To the extent consistent with Section 162(m) of the Code, the Committee may appropriately adjust any evaluation of performance under a Qualifying Performance Criteria to exclude any of the following events that occurs during a performance period: (i) asset write-downs, (ii) litigation, claims, judgments or settlements, (iii) the effect of changes in tax law, accounting principles or other such laws or provisions affecting reported results, (iv) mergers, acquisitions and divestitures, (v) accruals for reorganization and restructuring programs and (vi) any extraordinary, unusual or non-recurring items as described in Accounting Principles Board Opinion No. 30 and/or in management’s discussion and analysis of financial condition and results of operations appearing in the Company’s Forms 10-K or 10-Q for the applicable year.

 

Section 2.9.            Mandatory Deferral if Section 162(m) Applies.

 

(a)                      Mandatory Deferral.  Notwithstanding any other provision of the Plan to the contrary, to the extent the Company reasonably anticipates that payment of a Participant’s Account at the time elected by the Participant or otherwise provided under the Plan would be nondeductible to the Company due to the application of Section 162(m) of the Code, payment of that portion of the Account shall be delayed until the Participant’s separation from service (as determined pursuant to Section 409A of the Code) or, if earlier, in the calendar year in which the Company first reasonably anticipates that payment of the deferred amount will not be nondeductible as a result of the application of Section 162(m) of the Code.  Notwithstanding the preceding sentence, where any scheduled payment to the Participant is delayed in accordance with this Section 2.8(a), the delay in all events will be for at least five (5) years from the date the payment otherwise was scheduled to be made pursuant to the Participant’s election or as otherwise provided under the Plan unless all scheduled payments to the Participant by the Company that could be delayed consistent with Section 409A of the Code as a result of the application of Section 162(m) of the Code are also delayed.  In addition, to the extent that the Participant is a “specified employee” (as determined pursuant to Section 409A of the Code) and payment is made in connection with the Participant’s separation from service, payment of the amount described in this Section 2.8 shall in no event be made earlier than the six-month anniversary of the Participant’s separation from service (unless the Participant’s separation from service results from the Participant’s death, in which case the deferred amount shall be paid to the Participant’s beneficiary as soon as reasonably practicable following the Participant’s death).

################

▶ Your assignment: Continue the deferred compensation plan text on Section 162(m) deferral, starting right after its last sentence.

▶ Dataset section:
################

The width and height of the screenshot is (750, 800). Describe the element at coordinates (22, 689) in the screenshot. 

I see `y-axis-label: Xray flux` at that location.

################

▶ Exercise answer:
 

(b)                     Form of Payment. During any deferral period required by Section 2.8(a), the Participant’s Account shall continue to be deemed invested in Deferred Stock Units.  At time of payment specified in Section 2.8(a), one share of Common Stock will be delivered in full satisfaction of each such Deferred Stock Unit to be paid, after rounding any fractional Deferred Stock Unit upwards to the nearest whole share.

 



 

Article 3                Beneficiary; Tax

 

Section 3.1             Beneficiary.

 

(a)                      Designation of Beneficiary.  The Participant may designate, in writing delivered to the Committee or its designee before the Participant’s death, a beneficiary to receive payments under the Plan in the event of the Participant’s death.  The Participant may also designate a contingent beneficiary to receive payments under the Plan if the primary beneficiary does not survive the Participant.  The Participant may designate more than one person as the Participant’s beneficiary or contingent beneficiary, in which case (i) no contingent beneficiary would receive any payment unless all of the primary beneficiaries predeceased the Participant, and (ii) the surviving beneficiaries in any class shall share in any payments in proportion to the percentages of interest assigned to them by the Participant relative to the percentage of interests held by all survivors in that class.

 

(b)                     Change in Beneficiary.  The Participant may change his or her beneficiary or contingent beneficiary (without the consent of any prior beneficiary) in a writing delivered to the Committee or its designee before the Participant’s death.  Unless the Participant states otherwise in such writing, any change in beneficiary or contingent beneficiary will automatically revoke such prior designations of the Participant’s beneficiary or of the Participant’s contingent beneficiary, as the case may be, under this Plan only; any designations under other deferral agreements or plans of the Company will remain unaffected.

 

(c)                      Default Beneficiary.  In the event a Participant does not designate a beneficiary, or no designated beneficiary survives the Participant, the Participant’s beneficiary shall be the Participant’s surviving spouse, if the Participant is married at the time of his or her death and not subject to a court-approved agreement or court decree of separation, or otherwise the person or persons designated to receive benefits on account of the Participant’s death under the Company’s pre-retirement death benefit for Selected Employees, if any, unless the rights to such benefit have been assigned, in which case any amounts payable to the Participant’s beneficiary under the Plan will be paid to the Participant’s estate.

 

(d)                     If the Beneficiary Dies During Payment.  If a beneficiary who is receiving or is entitled to receive payments hereunder dies after the Participant’s death but before all the payments have been made, the portion of the Account Balance which that beneficiary otherwise would have received will be paid as soon as practicable in a single payment to such beneficiary’s estate and not to any contingent beneficiary the Participant may have designated.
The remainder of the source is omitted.